From what I hear gesshin 2k cuts amazing and has a decent finished edge I went with the aoto only cuz I really love my natural and had to see what it was about but I almost ordered the 2k from jon


----------



## tk59 (May 4, 2012)

Yup. Gesshin 2k is arguably the best in class for kitchen knives. I only know one guy that didn't like his all that much (I think it was too thirsty for him.). Now, I have it.


----------



## Justin0505 (May 4, 2012)

I also, love, love, love the Takishima that I got from JKI. The vast majority of my sharpening needs can be handled by the Takishima and the Gesshin 4k (I have the white, not-spash n' go one). The 4k cuts very fast and evenly, cuts even very hard and wear-resistant steels and leaves a very bright edge with even, fine, teeth. The 4k to Takishima progression works very well. 

The other stone that I would recommend that, IMO does not get enough attention, is Dave's synthetic 2k "blue" aoto. This stone is on my long list of reviews that I need to write, but there's info here: http://www.japaneseknifesharpeningstore.com/Synthetic-Aoto-p/synaoto1.htm the regular, "size large" stone is $30 cheaper, but get the big monster one, trust me, it's awesome! 

Dave cautioned me that it is a rather soft and fragile stone, especially when left soaking, so I decided to "pimp my stone" to protect it. I wrapped it with a thin layer of epoxy and black tissue paper (thanks JKI) and then attached it to a granite base. Here a a few quick pictures (the white stone is the Gesshin 4k, which as you know is not a small stone, but "big blue" dwarfs it:


----------



## stereo.pete (May 4, 2012)

Request 1:
Answer these questions about the sharpening-stone thread:
(a) According to tk59, what was the likely reason the one person disliked the Gesshin 2k?
(b) Which two stones does Justin0505 say handle the vast majority of his sharpening needs?
(c) What did Justin0505 attach the synthetic aoto to after wrapping it?
Request 2:
Can you output the stretch of the sharpening-stone thread from "Dave cautioned me" through "stereo.pete (May 4, 2012)", copied word for word?
The listing is separate material and has no connection to the sharpening-stone thread.

Collected data:

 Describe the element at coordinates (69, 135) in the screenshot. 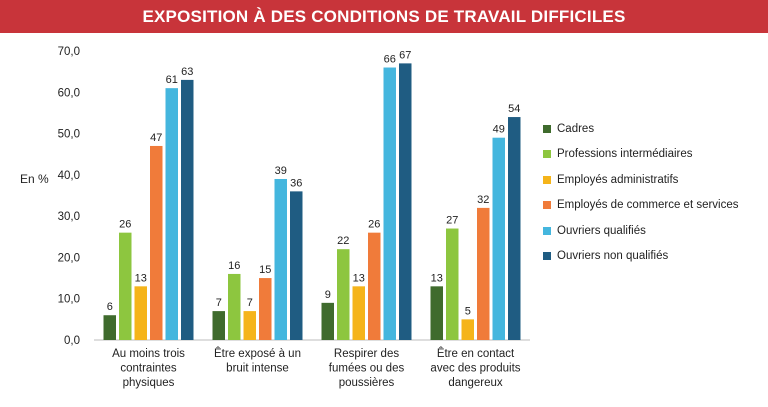

I see `y-tick-label: 50,0` at that location.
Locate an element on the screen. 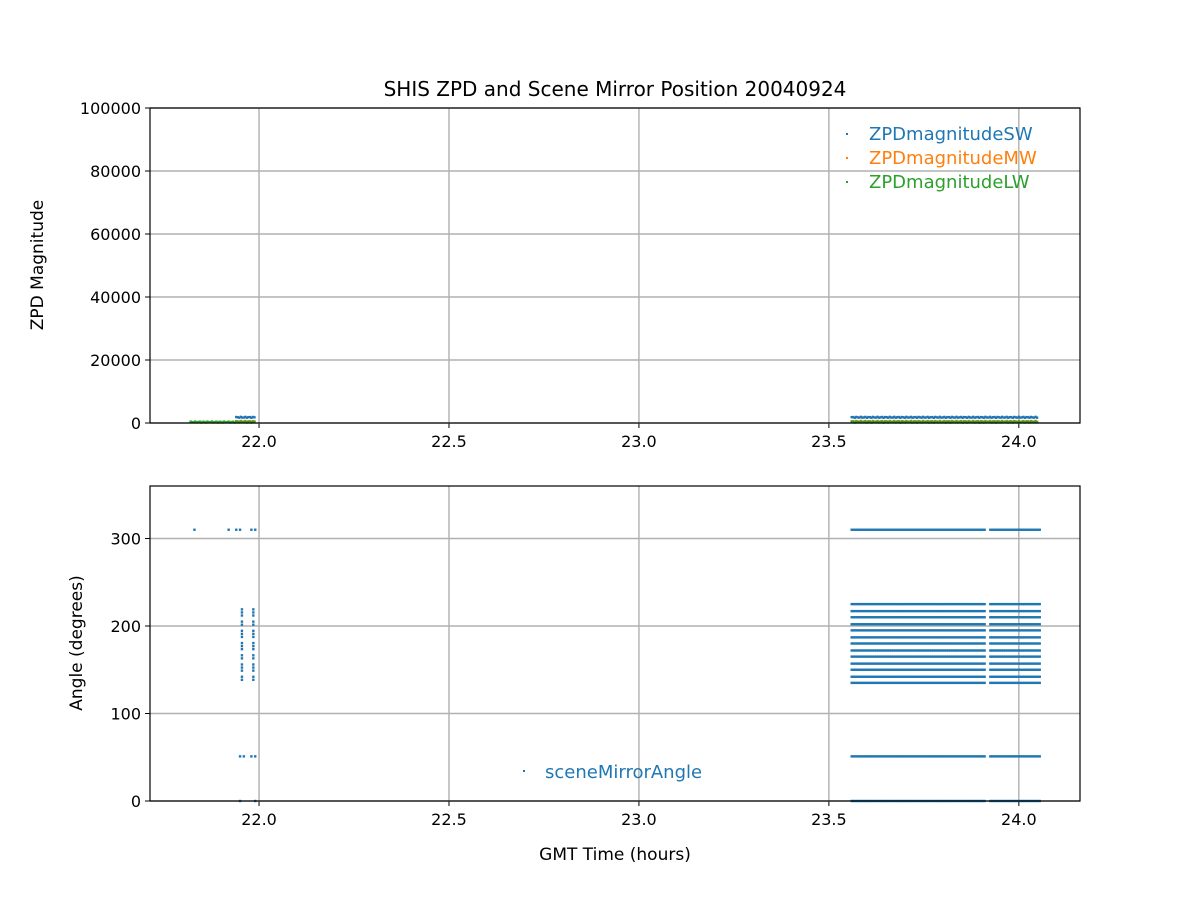 The image size is (1200, 900). legend-label: ZPDmagnitudeLW is located at coordinates (950, 182).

Output 1:
(a) It was probably too thirsty for him.
(b) The Takishima and the Gesshin 4k.
(c) A granite base.

Output 2:
Dave cautioned me that it is a rather soft and fragile stone, especially when left soaking, so I decided to "pimp my stone" to protect it. I wrapped it with a thin layer of epoxy and black tissue paper (thanks JKI) and then attached it to a granite base. Here a a few quick pictures (the white stone is the Gesshin 4k, which as you know is not a small stone, but "big blue" dwarfs it:


----------



## stereo.pete (May 4, 2012)